In the drug repurpusing campaign, Ivermectin was also included in the antiviral testing process against COVID-19.
Promising human clinical results on the antiparasitic drug Ivermectin
There are two major studies to mention here on the encouraging therapeutic potential of this antiparasitic drug against coronavirus.
1. The Argentina Study: Argentina’s largest newspaper, Clarin, reported on September 23 about promising results in an ivermectin study, as Clarin reports “this is the first scientific evidence available in the world, which manages to verify the effect of this drug on the coronavirus under in vivo conditions in infected patients.”

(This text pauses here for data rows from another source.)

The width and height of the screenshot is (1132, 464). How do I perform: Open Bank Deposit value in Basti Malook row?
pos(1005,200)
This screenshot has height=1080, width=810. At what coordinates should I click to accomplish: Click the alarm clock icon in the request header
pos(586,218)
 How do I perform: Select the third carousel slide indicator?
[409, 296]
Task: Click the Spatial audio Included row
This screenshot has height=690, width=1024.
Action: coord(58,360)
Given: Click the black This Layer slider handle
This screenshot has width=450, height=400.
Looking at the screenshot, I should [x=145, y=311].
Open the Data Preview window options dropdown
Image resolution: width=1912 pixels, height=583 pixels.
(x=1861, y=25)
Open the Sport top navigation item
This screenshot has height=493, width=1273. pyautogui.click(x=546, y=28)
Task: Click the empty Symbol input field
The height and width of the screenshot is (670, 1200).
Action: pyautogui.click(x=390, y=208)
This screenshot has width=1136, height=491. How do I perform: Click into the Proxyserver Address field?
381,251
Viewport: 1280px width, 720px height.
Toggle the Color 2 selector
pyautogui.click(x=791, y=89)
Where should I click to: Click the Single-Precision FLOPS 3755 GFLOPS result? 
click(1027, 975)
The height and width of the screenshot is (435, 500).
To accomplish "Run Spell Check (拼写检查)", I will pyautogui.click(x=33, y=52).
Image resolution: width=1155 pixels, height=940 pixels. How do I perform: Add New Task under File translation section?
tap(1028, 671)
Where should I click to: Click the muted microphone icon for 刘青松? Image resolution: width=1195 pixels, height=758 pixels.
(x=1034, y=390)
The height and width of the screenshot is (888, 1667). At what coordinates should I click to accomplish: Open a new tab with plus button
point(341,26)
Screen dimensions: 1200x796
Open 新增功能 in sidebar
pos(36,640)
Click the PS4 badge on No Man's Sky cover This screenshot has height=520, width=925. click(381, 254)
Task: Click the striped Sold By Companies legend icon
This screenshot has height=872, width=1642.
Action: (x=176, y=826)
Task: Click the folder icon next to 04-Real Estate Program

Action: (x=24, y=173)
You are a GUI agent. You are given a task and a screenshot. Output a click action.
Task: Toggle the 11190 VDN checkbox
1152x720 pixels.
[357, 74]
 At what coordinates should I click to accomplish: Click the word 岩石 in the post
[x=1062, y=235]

The results were reported by the Ministry of Science and Technology, and followed a four-month effort; the work was conducted by a public-private consortium led by Alejandro Krolewiecki of the Tropical Diseases Research Institute. Scientists explained that the elevated dose 0.6 mg/kg of Ivermectin was three times the amount “usually used.” This dose produces the fastest and most profound elimination of the corona virus when treatment is started in the early stages of infection (up to 5 days from the onset of symptoms).”
Testing was done with 45 patients with moderate or mild COVID-19. 30 got the high-dose ivermectin, and the remainder were controls.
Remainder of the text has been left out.